The paper was dated Thursday, October 9th, the day after they’d arrived in Hopetoun. The day before Jim Buckley met his death. The photofit was on page four, part of a story about a cold-case review of a 1981 murder in Adelaide. This man had apparently electrocuted and bludgeoned his wife and kids, then put them in a car and left them in some bushland; his name was Derek Chapman. The photofit picture of how the suspect might look today was, to his eye, a fleshy, bald, jug-eared and big-nosed approximation of Billy Mather. Jim Buckley couldn’t have failed to see the story and the picture. Had the Pommie ex-cop, his brother-in-law, tipped him off about it? Is that why Buckley left the pub midway through the evening? Did he come back here to double-check the paper? Then he returned to talk to the man to confirm his suspicions. Obviously he didn’t ask him outright. Hey mate, are you that murderer on the run? The CCTV disks would have shown significantly more commotion if he had. So why didn’t he act on his suspicions instead of just quietly phoning his brother-in-law? Or did he want Miller to be in on the take? By all accounts Miller was an obsessive man who hadn’t been able to let go of a thirty-odd year old case; Cato could identify with that. He recalled now the text message on Jim’s phone midway through the morning he died.
how’s it going? stu
Stuart Miller wanting to know the upshot of the previous night’s call. So what was it in the conversation that convinced Jim Buckley he had the right man?

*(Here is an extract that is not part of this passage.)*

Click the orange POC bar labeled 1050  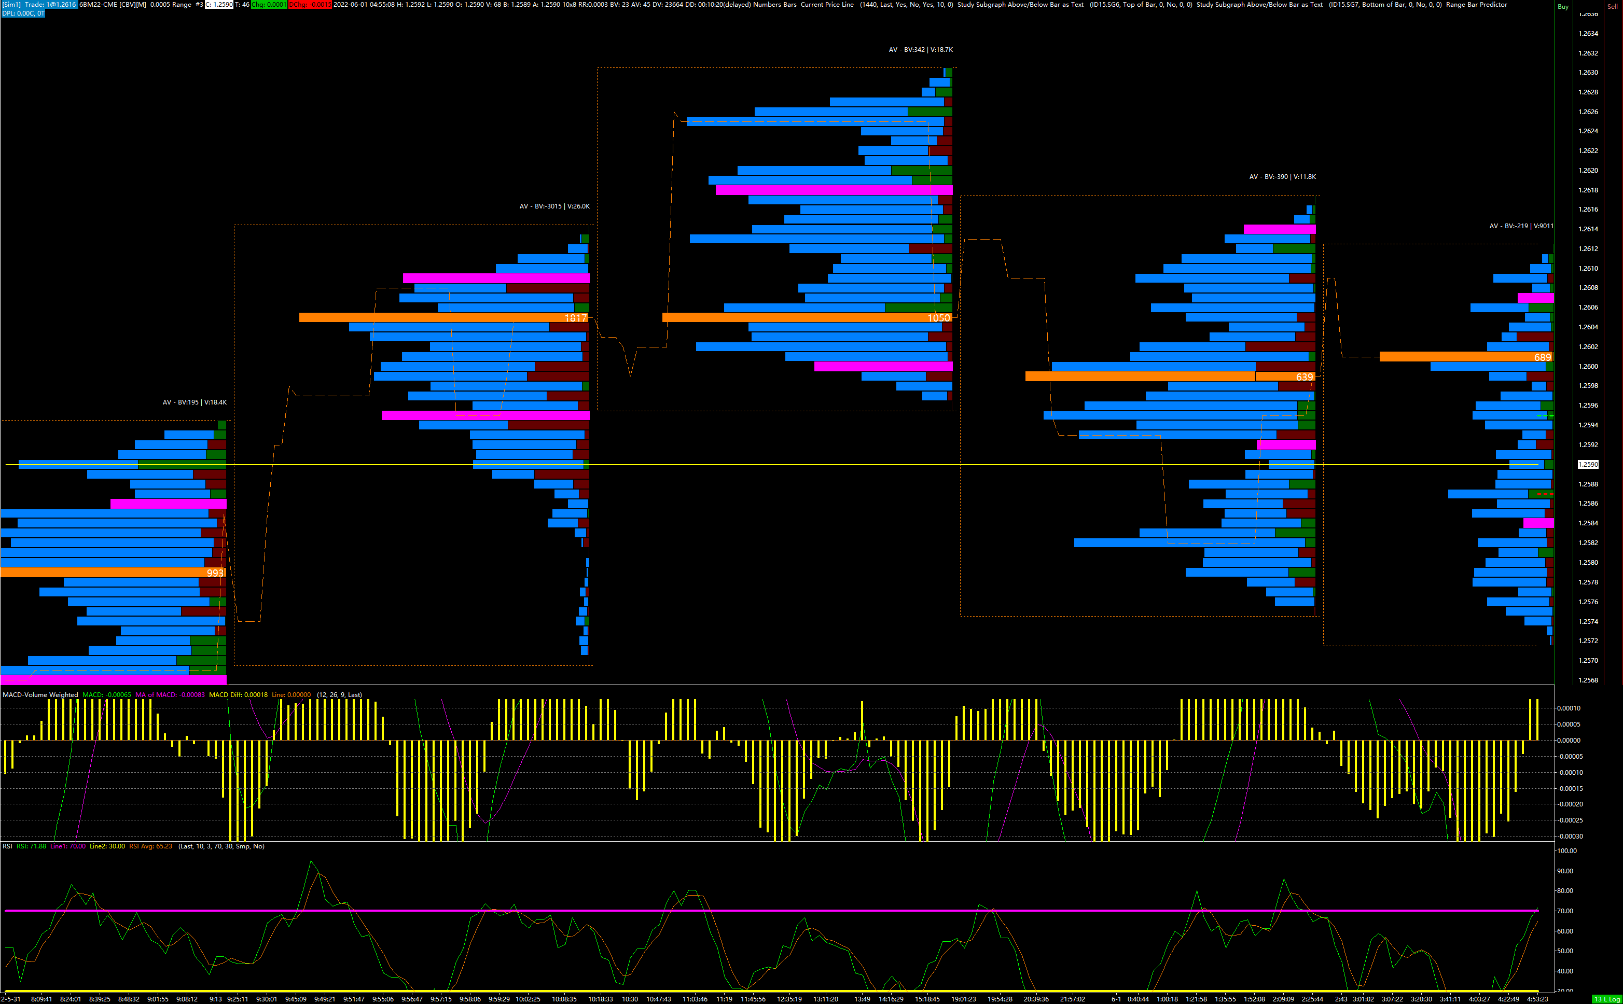807,317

Nearly ten to four. Where do you start to look for a possible killer on the loose, late on a Friday afternoon? He grabbed his briefcase and took out Stuart Miller’s notebook hoping for inspiration. All he found were puzzles and cryptic notes.
Who is CK!!!
Cato Kwong? Well he was the centre of the known universe after all.

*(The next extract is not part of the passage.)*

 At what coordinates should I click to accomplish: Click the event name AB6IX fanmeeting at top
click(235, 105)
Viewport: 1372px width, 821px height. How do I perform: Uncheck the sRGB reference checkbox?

Father, shell-shock, suicide?
Vicki Munro – survivor, DA said he didn’t have childhood
DA, mum and brother, still alive? How much did they know?

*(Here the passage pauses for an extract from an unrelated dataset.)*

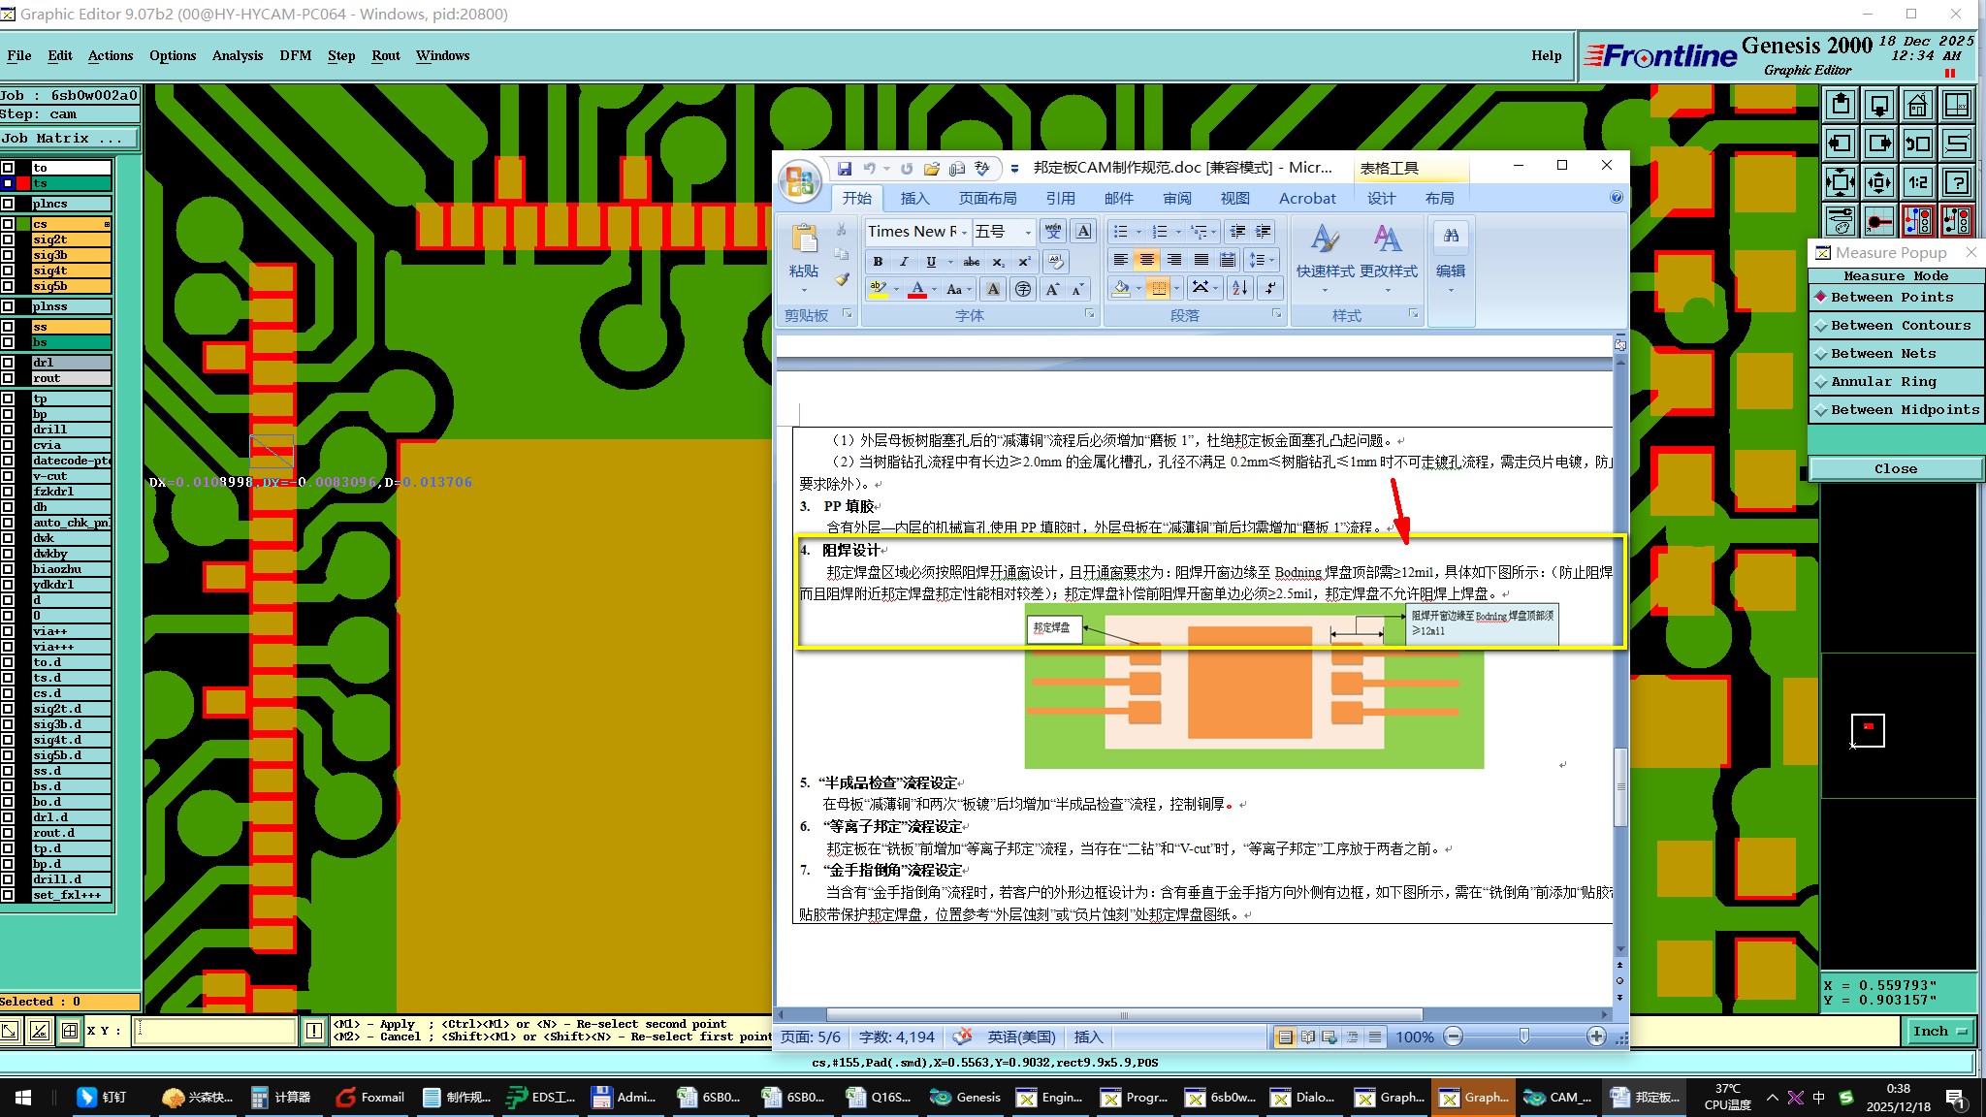Switch to the Word ribbon tab 页面布局
1986x1117 pixels.
point(987,199)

There were dates, telephone numbers, names but all from a long time ago on the other side of the world. They weren’t going to help him find Billy Mather, here and now. One name he recognised from the news article: DSC Tim Delaney, South Australia Homicide, the cold-case cop. Cato flipped open his mobile and keyed the number on Miller’s list.
‘CK?’
‘That’s what it says.’
Cato had Tim Delaney’s full attention. No, he hadn’t been aware of developments in the case as regards Stuart Miller, he was shocked at what had happened to him and intrigued by the possible link to the murder of Jim Buckley. Tragedies aside, he was also a bit pissed off that Miller had held so much back from him and let Cato know he was hoping for a lot more glasnost from here on in. Delaney was in a taxi leaving Adelaide airport when Cato called. The WA trip had been fruitless and he had been called back home empty-handed to regroup. Now, with rain thundering against Cato’s motel window and the sound of Adelaide traffic honking in the background at Delaney’s end, they were trying to decipher Miller’s notes.